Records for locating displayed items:
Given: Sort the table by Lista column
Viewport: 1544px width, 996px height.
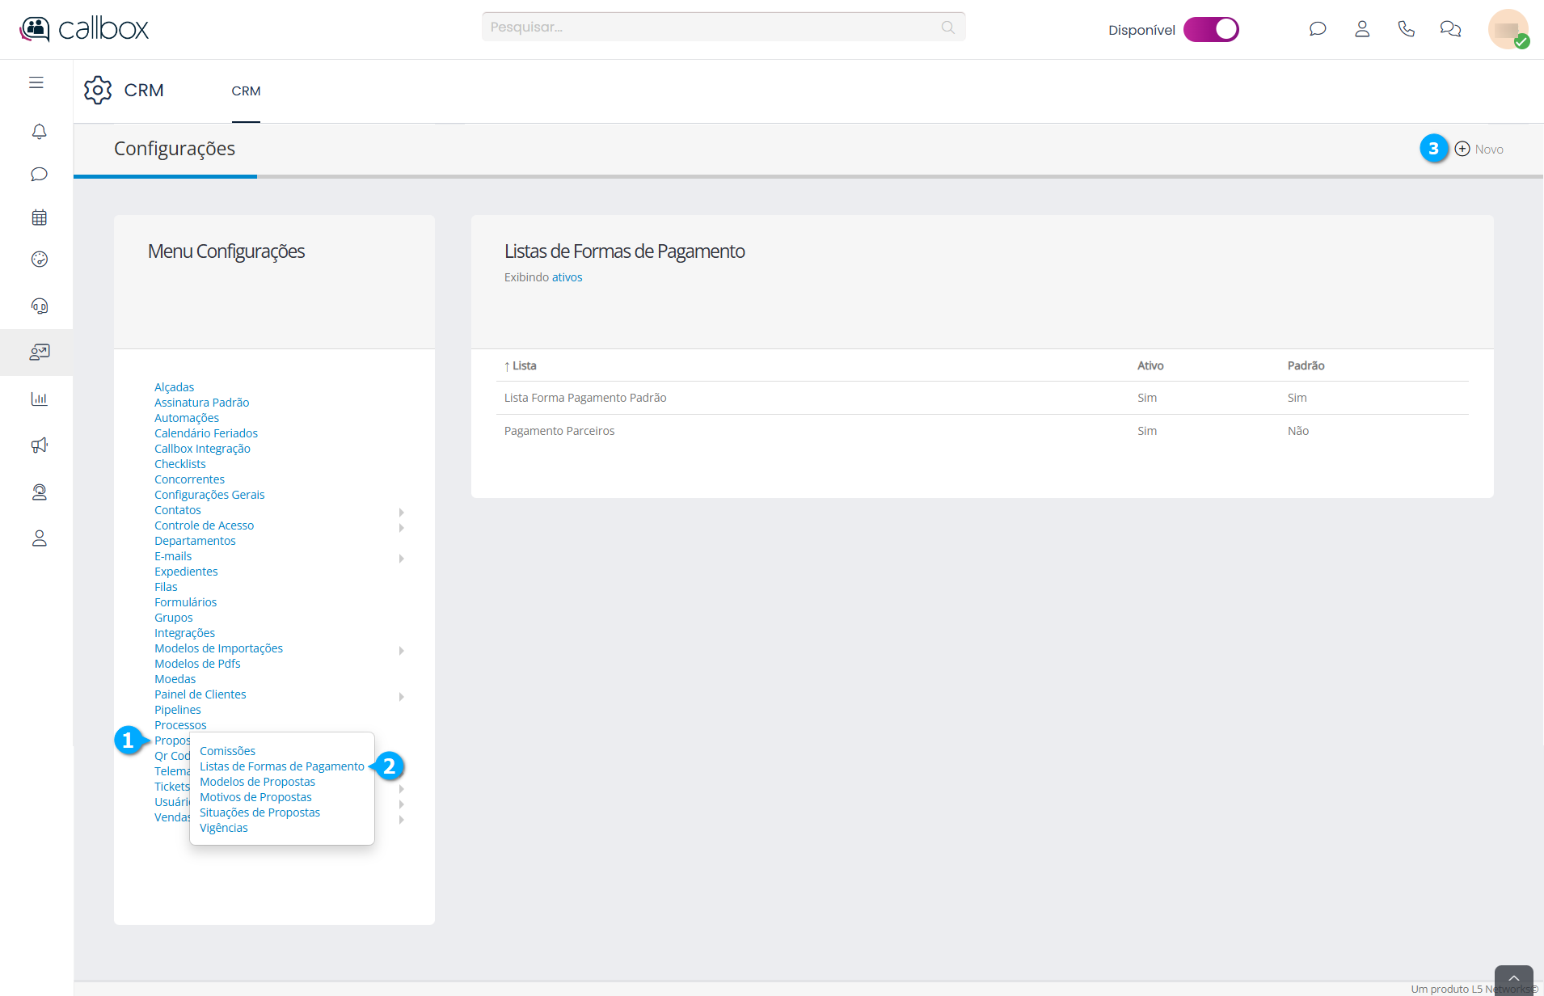Looking at the screenshot, I should 524,365.
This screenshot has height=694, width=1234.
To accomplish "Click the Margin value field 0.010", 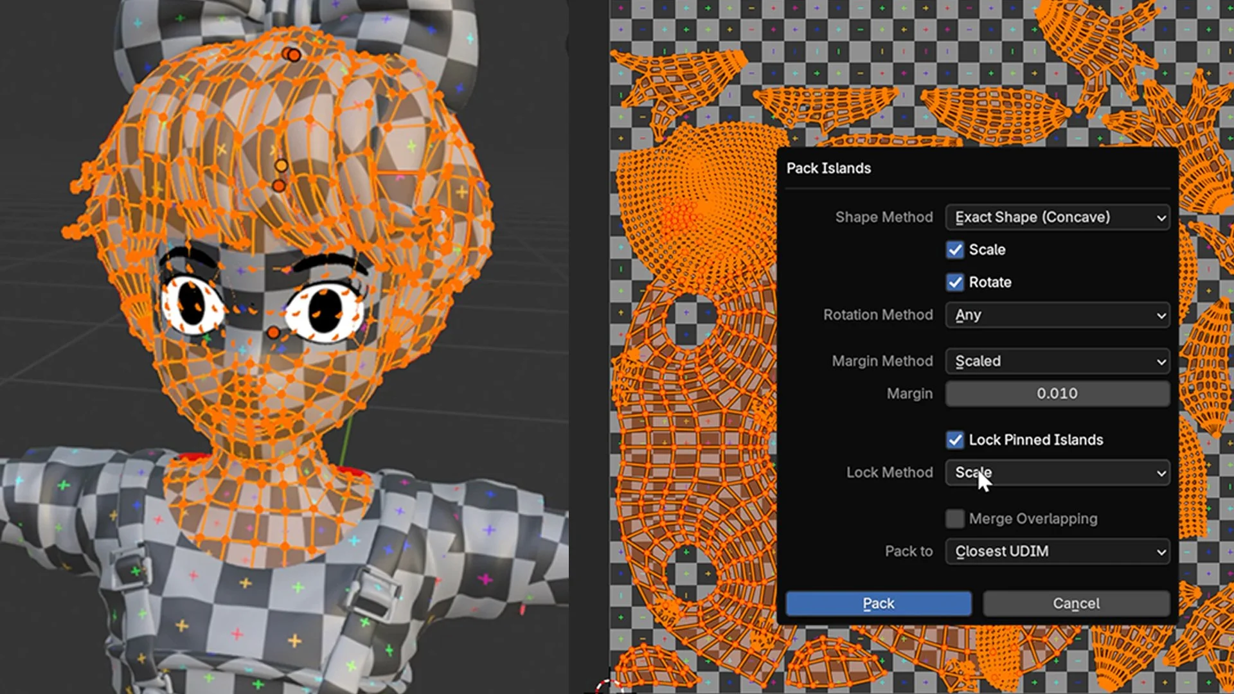I will 1057,393.
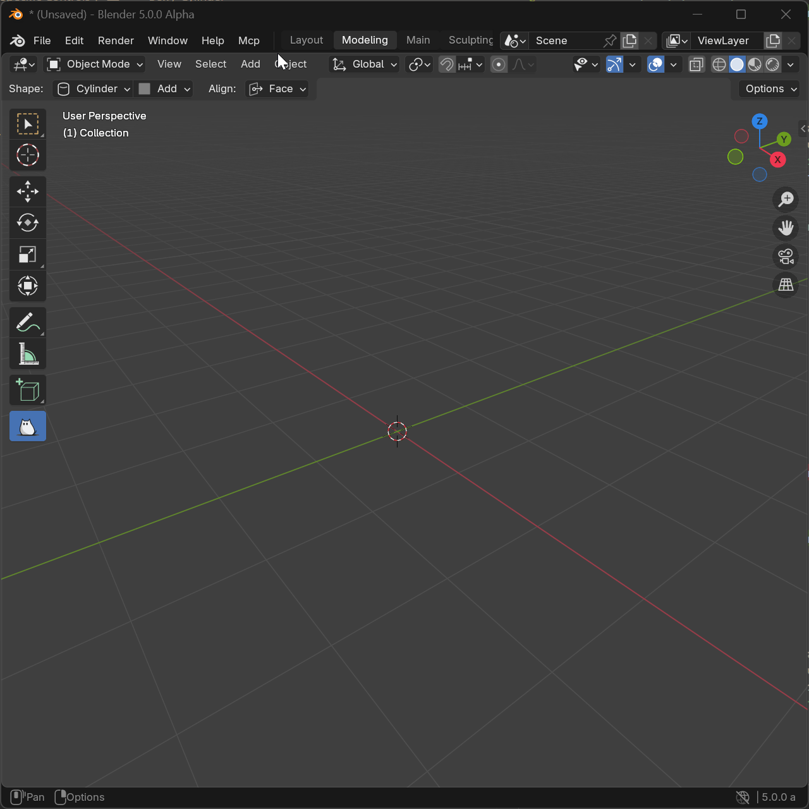
Task: Click the Options button
Action: (770, 89)
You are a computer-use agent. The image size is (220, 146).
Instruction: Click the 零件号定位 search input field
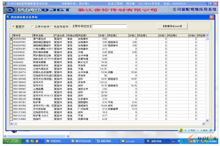coord(110,26)
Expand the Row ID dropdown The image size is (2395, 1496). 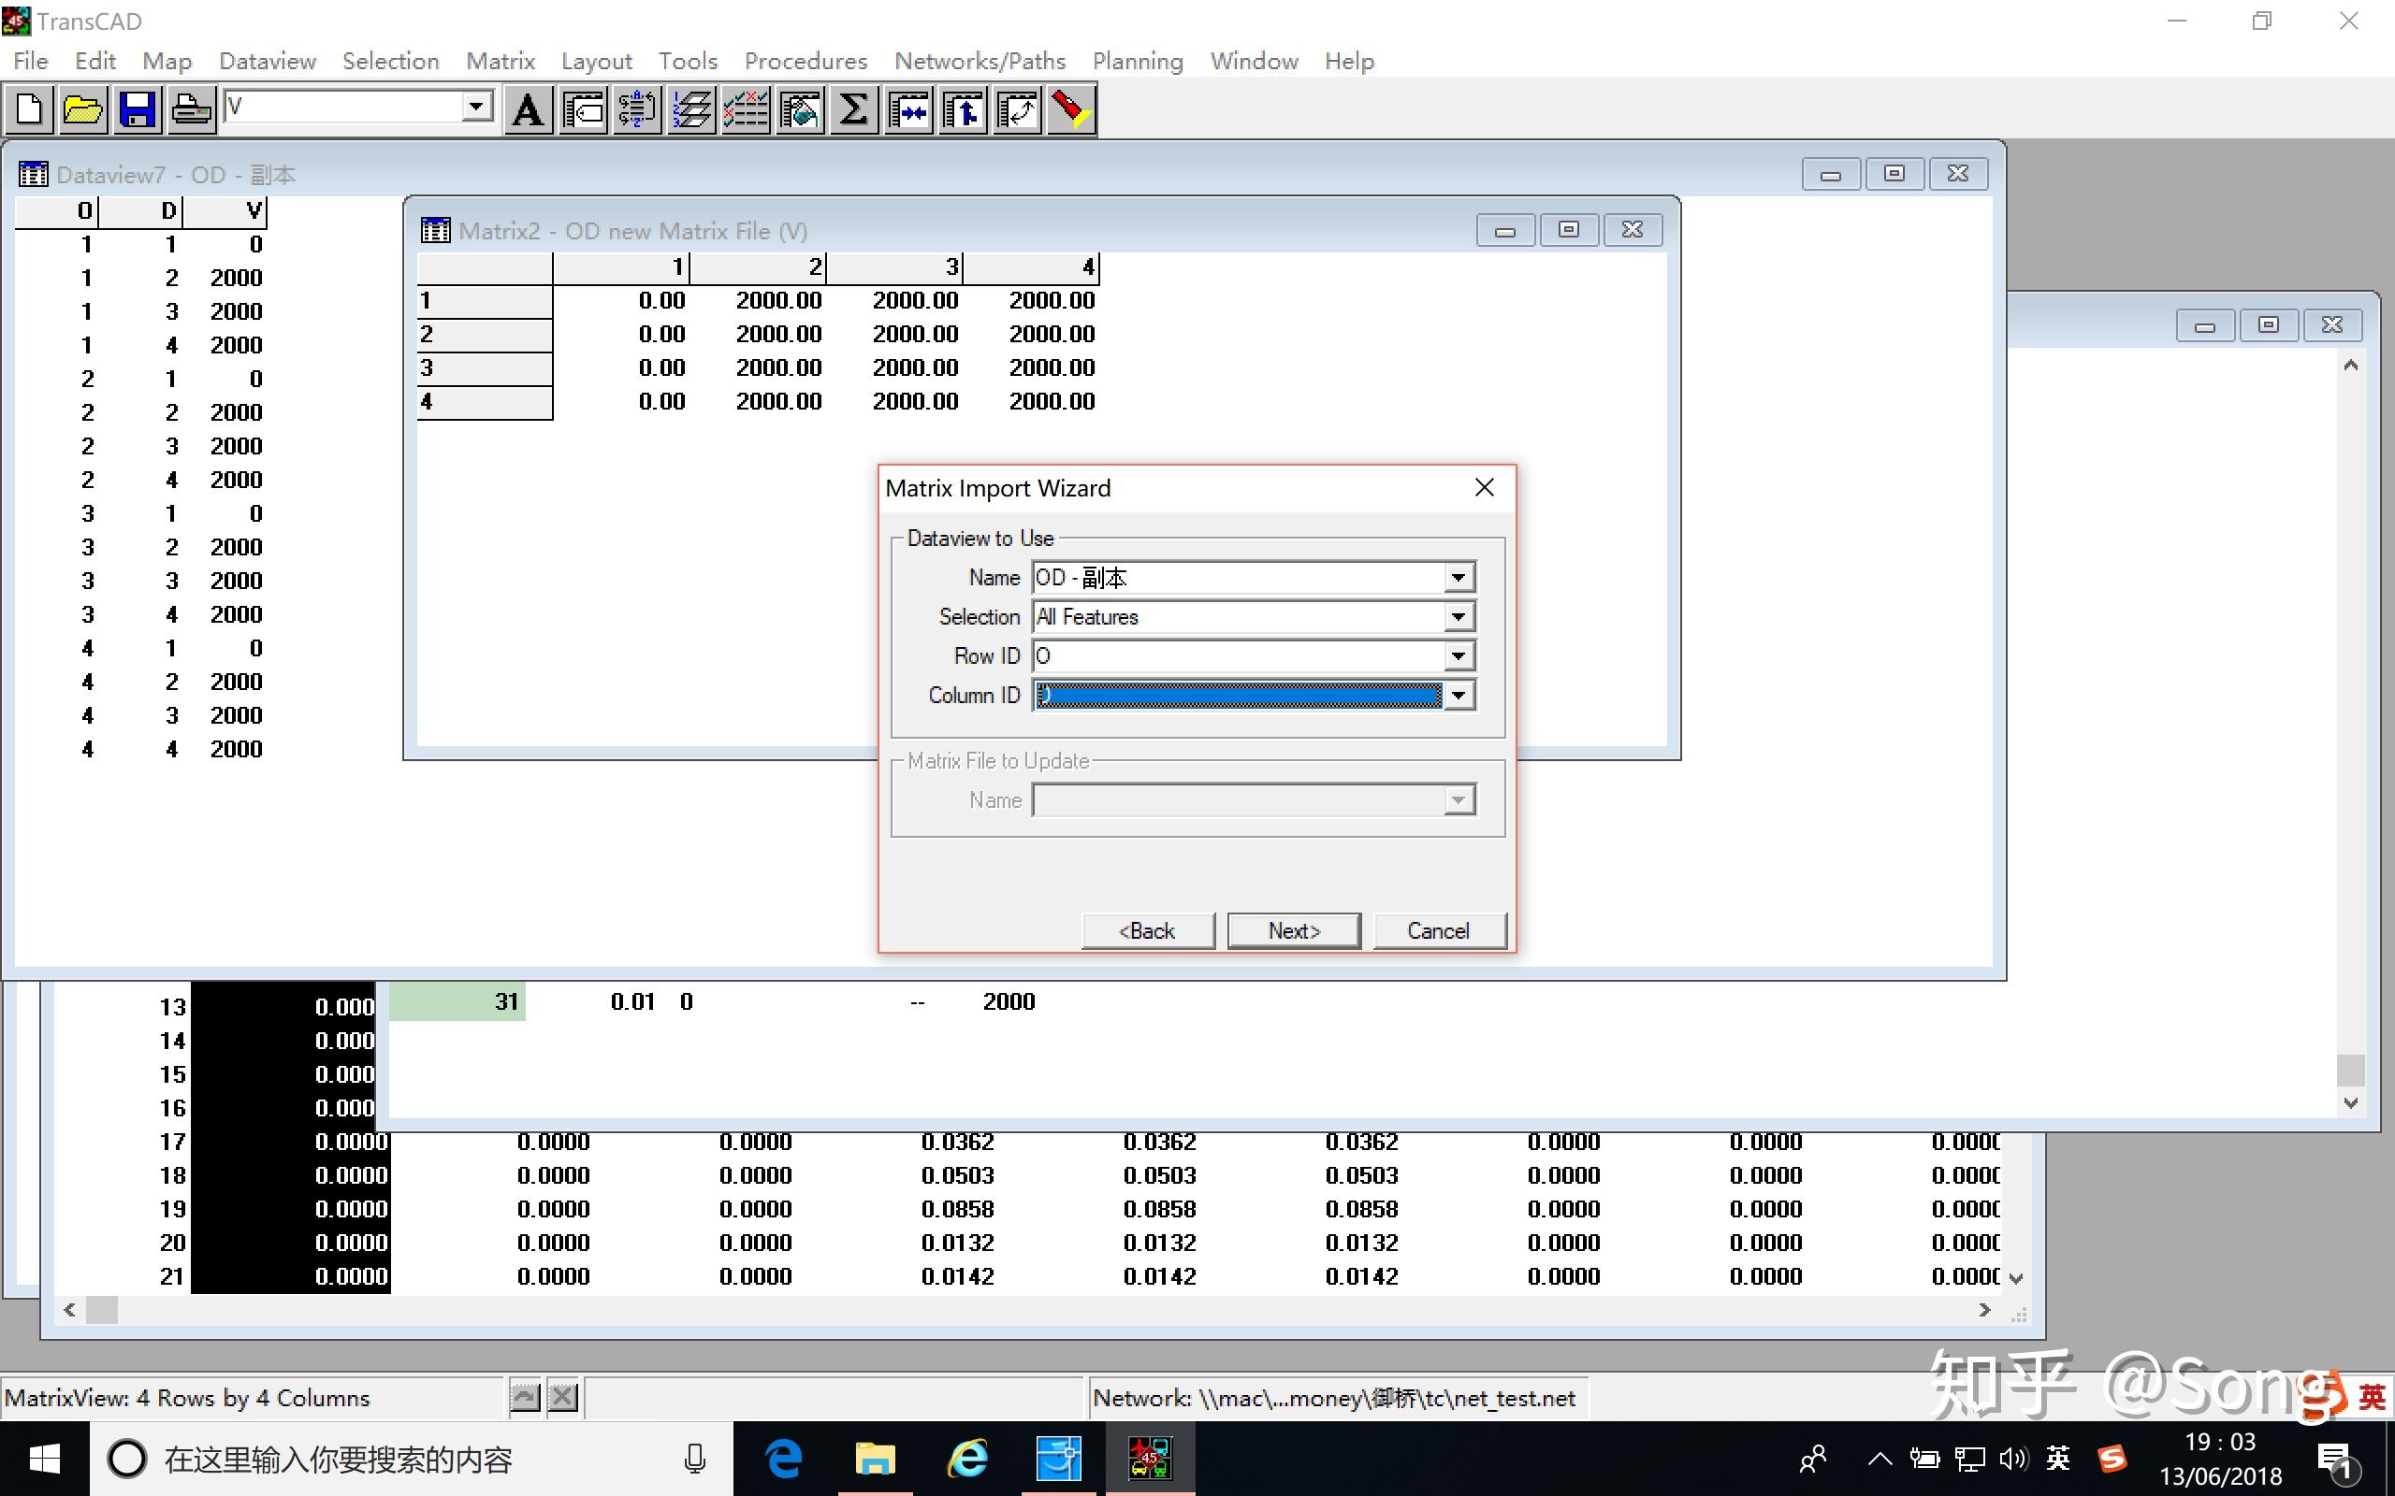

Written instruction: Rewrite the material from the line containing "You are a computer-use" through the end, swapping "search input field" for "search box" and leaving everything else the same. Omit the pictures.

Reply to the exercise:
You are a computer-use agent. The image size is (220, 146).
Instruction: Click the 零件号定位 search box
coord(110,26)
Expand the Row ID dropdown The image size is (2395, 1496). 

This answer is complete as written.